An optometrist friend of mine looks at everything in life as a potential minefield. When assessing a situation, he asks himself how he can avoid a catastrophe, or at least escape with the least collateral damage. Unfortunately, this often leads to losing patients by referring them to specialists.
I believe we should work to keep our patients, yet still take precautions to keep us out of court. After all, I think most optometrists would rather be in the clinic than in court.
Here are three ways to keep the collateral damage to a minimum and have the greatest chance of keeping yourself out of litigation.
- Dilate patients – Many ODs are faced with increasing pressure to see more patients. Even though dilating patients requires more time, do not skip this important step. Instead, consider such options as dilating appropriate 60-year-olds in pretest, utilizing a dilating agent like Paremyd for faster dilation, or using an OPTOS to provide a great screening. Whatever you decide, dilating patients regularly has become a must. Our practice guidelines is every 1-4 years for patients under 40, every 1-2 years for patients 40-50, and every year for ones over 60. It is recommended that you reference the AOA for guidelines on dilation (page 10).
- Communicate all findings to patients – Effective communication is an art that needs practice and intentional development. What your patients walk away remembering about their visit is the grade card of how good a communicator you are. Always tell patients every finding that you document and let them know if it is worth being concerned about or if it is just a benign anatomical finding. One common liability is not communicating increased IOPs to patients.
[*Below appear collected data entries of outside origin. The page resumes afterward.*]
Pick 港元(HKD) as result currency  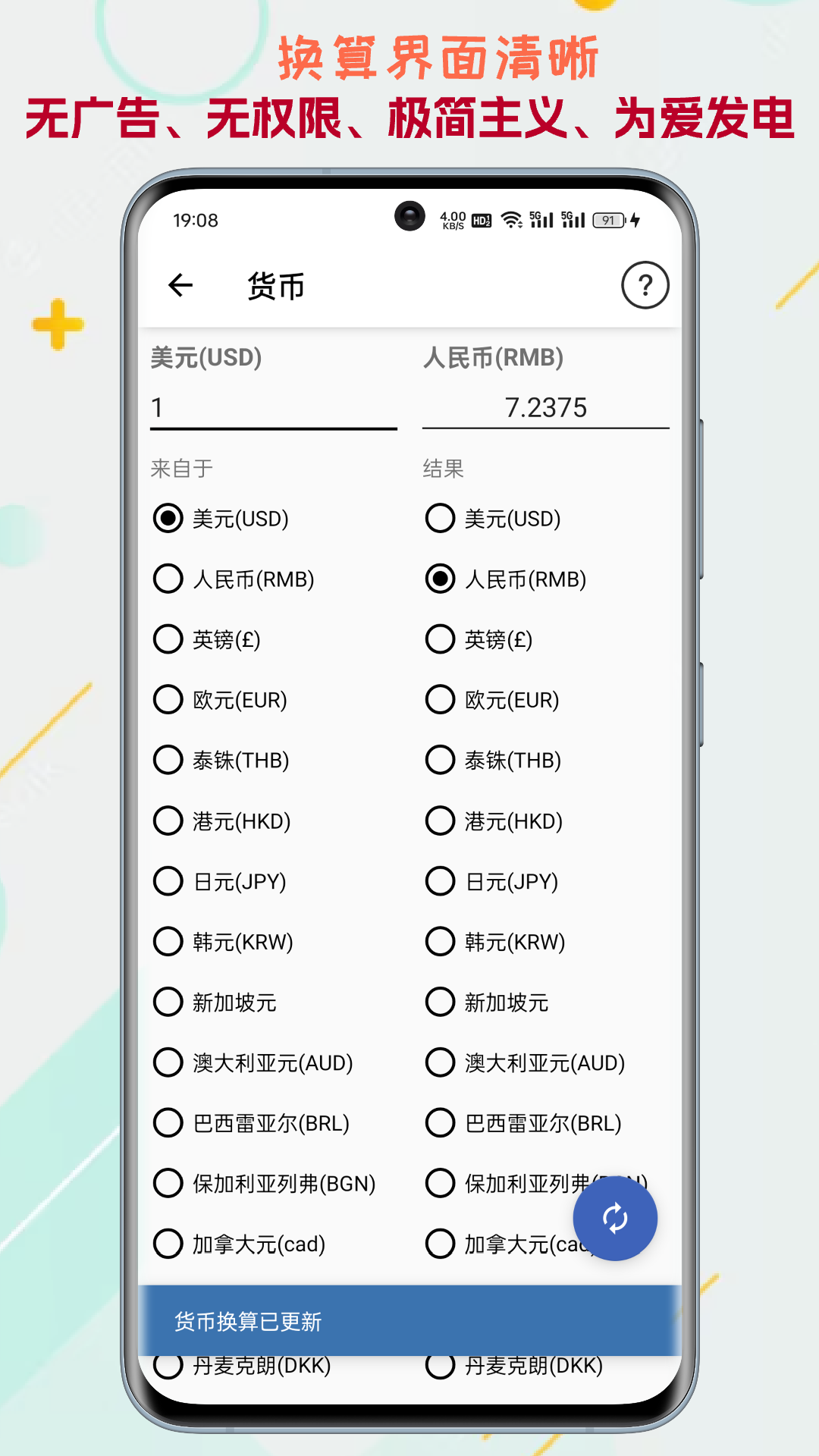click(440, 821)
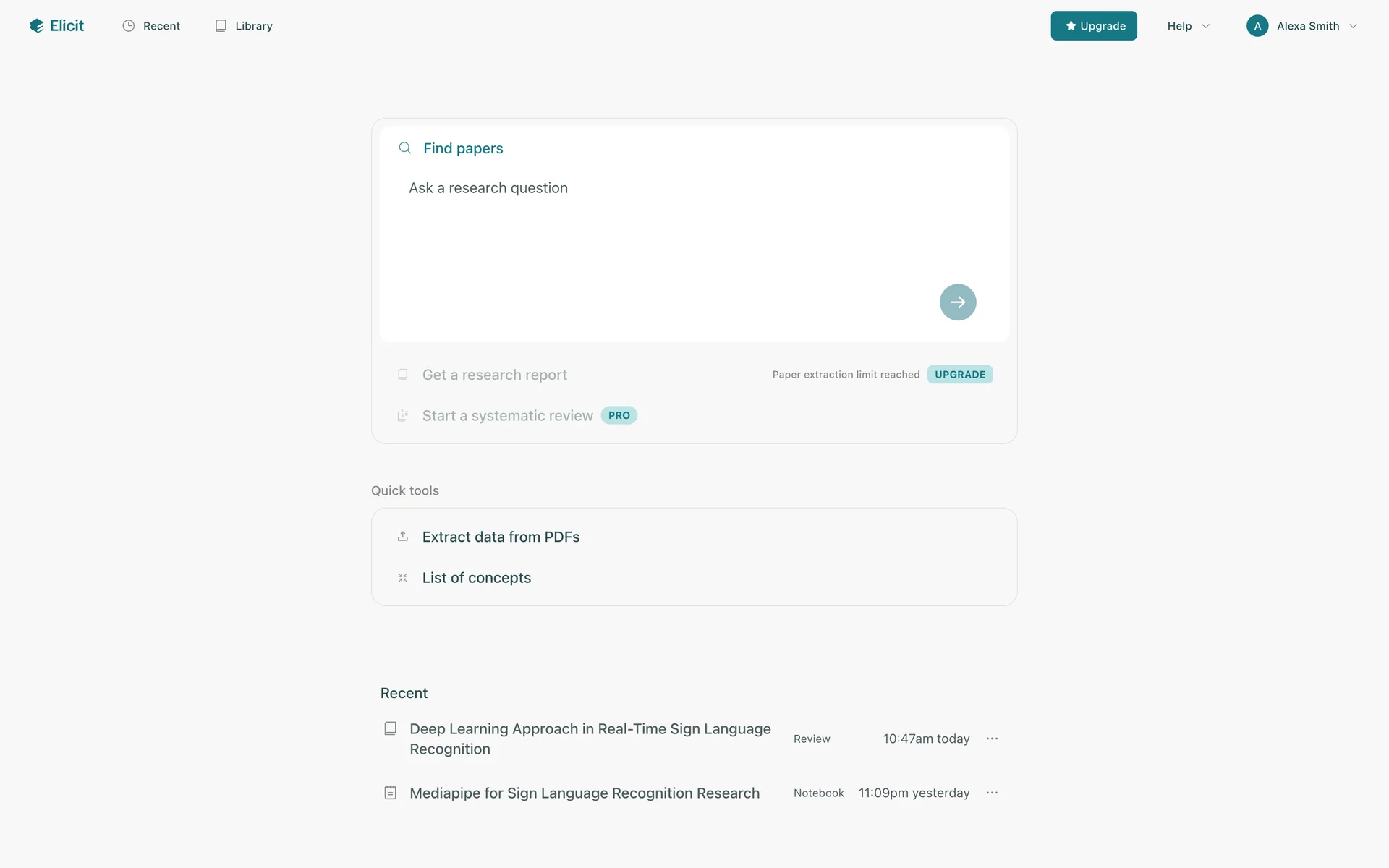Open options menu for Mediapipe notebook

tap(992, 793)
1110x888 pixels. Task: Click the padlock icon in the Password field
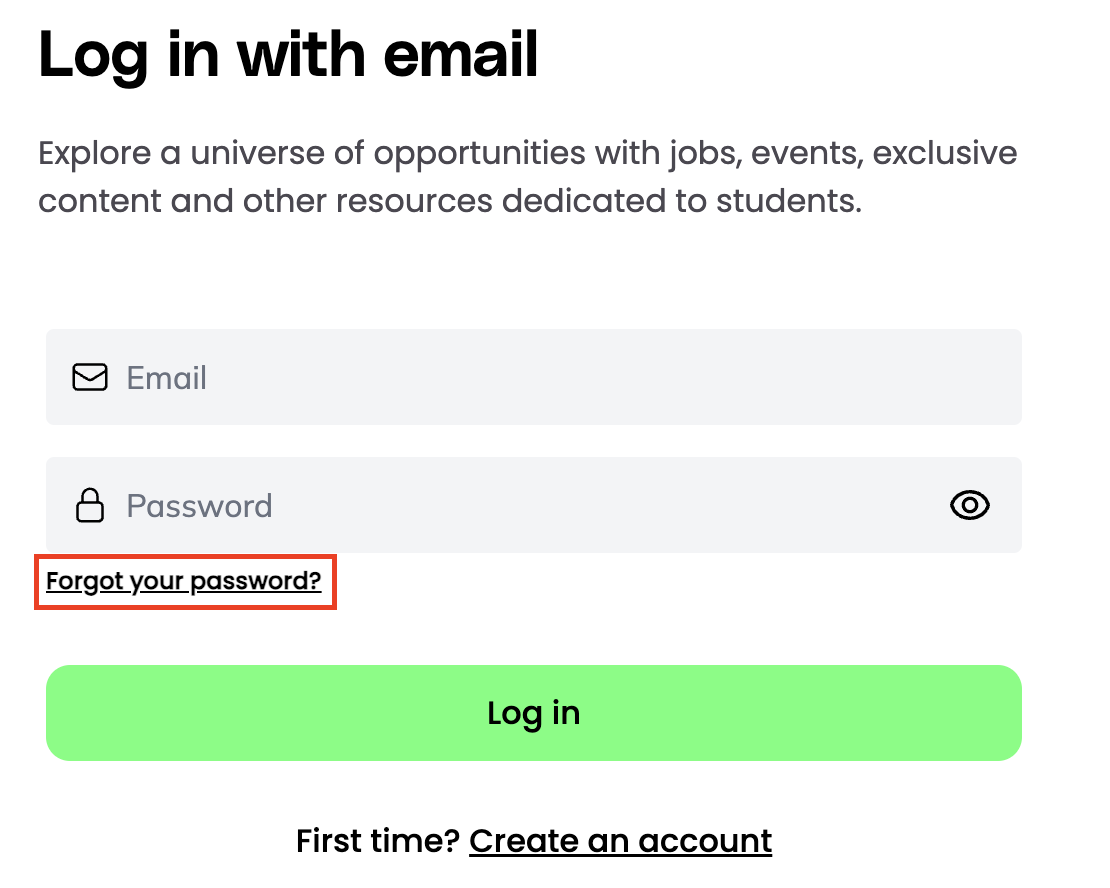pos(89,505)
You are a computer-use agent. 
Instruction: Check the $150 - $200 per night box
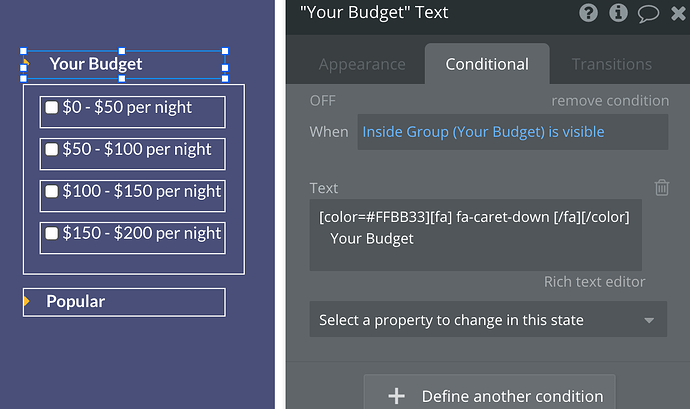(x=52, y=234)
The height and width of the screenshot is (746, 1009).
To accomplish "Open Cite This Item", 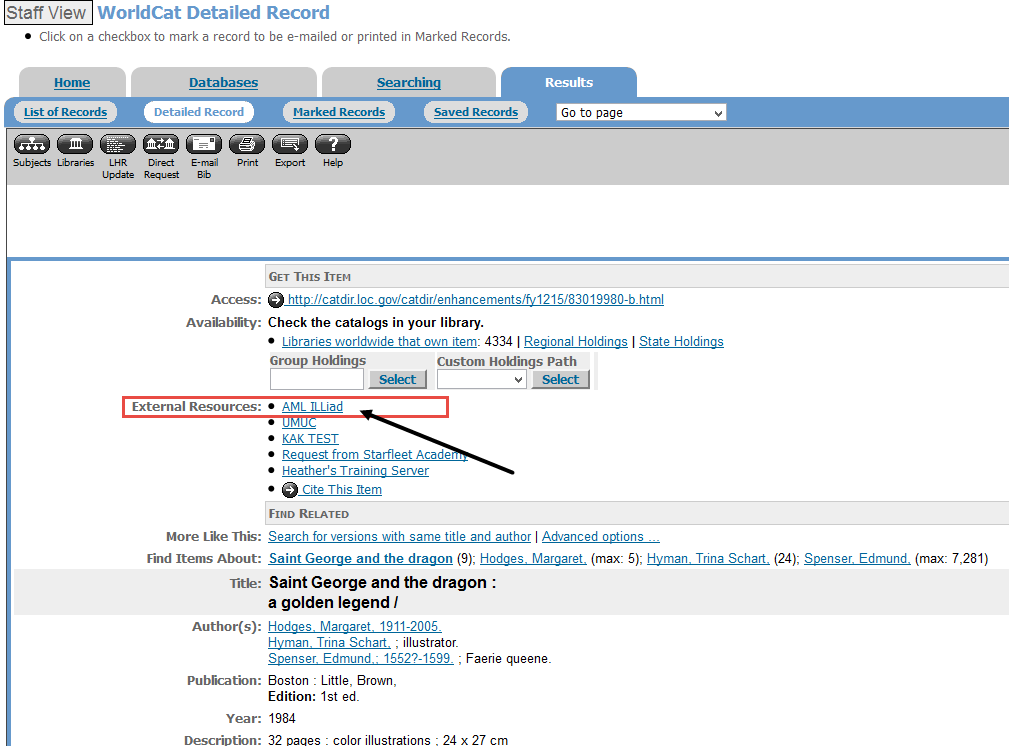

- Do visual field testing on children – It is easy to bypass visual field tests on children by justifying that they are too young to take it. However, when tumors occur the first questions asked are if the child was capable of taking the test, and if the test would have identified the tumor earlier. You do not want to be in court watching a six-year-old take a reliable visual field test and have a jury determine you were negligent in missing the diagnosis. It is better to try and fail than to never try.
If you are like me, you read through a list of potential areas to be sued and you think of the one case where you did not follow the guidelines. In our litigious society a patient can sue you for almost anything. Limit the potential collateral damage by always following the best accepted practices. Don’t practice optometry in fear. Practice in confidence by making wise decisions to not cut corners and provide appropriate care.
One last thought: patients do not typically sue doctors they like. Be likeable.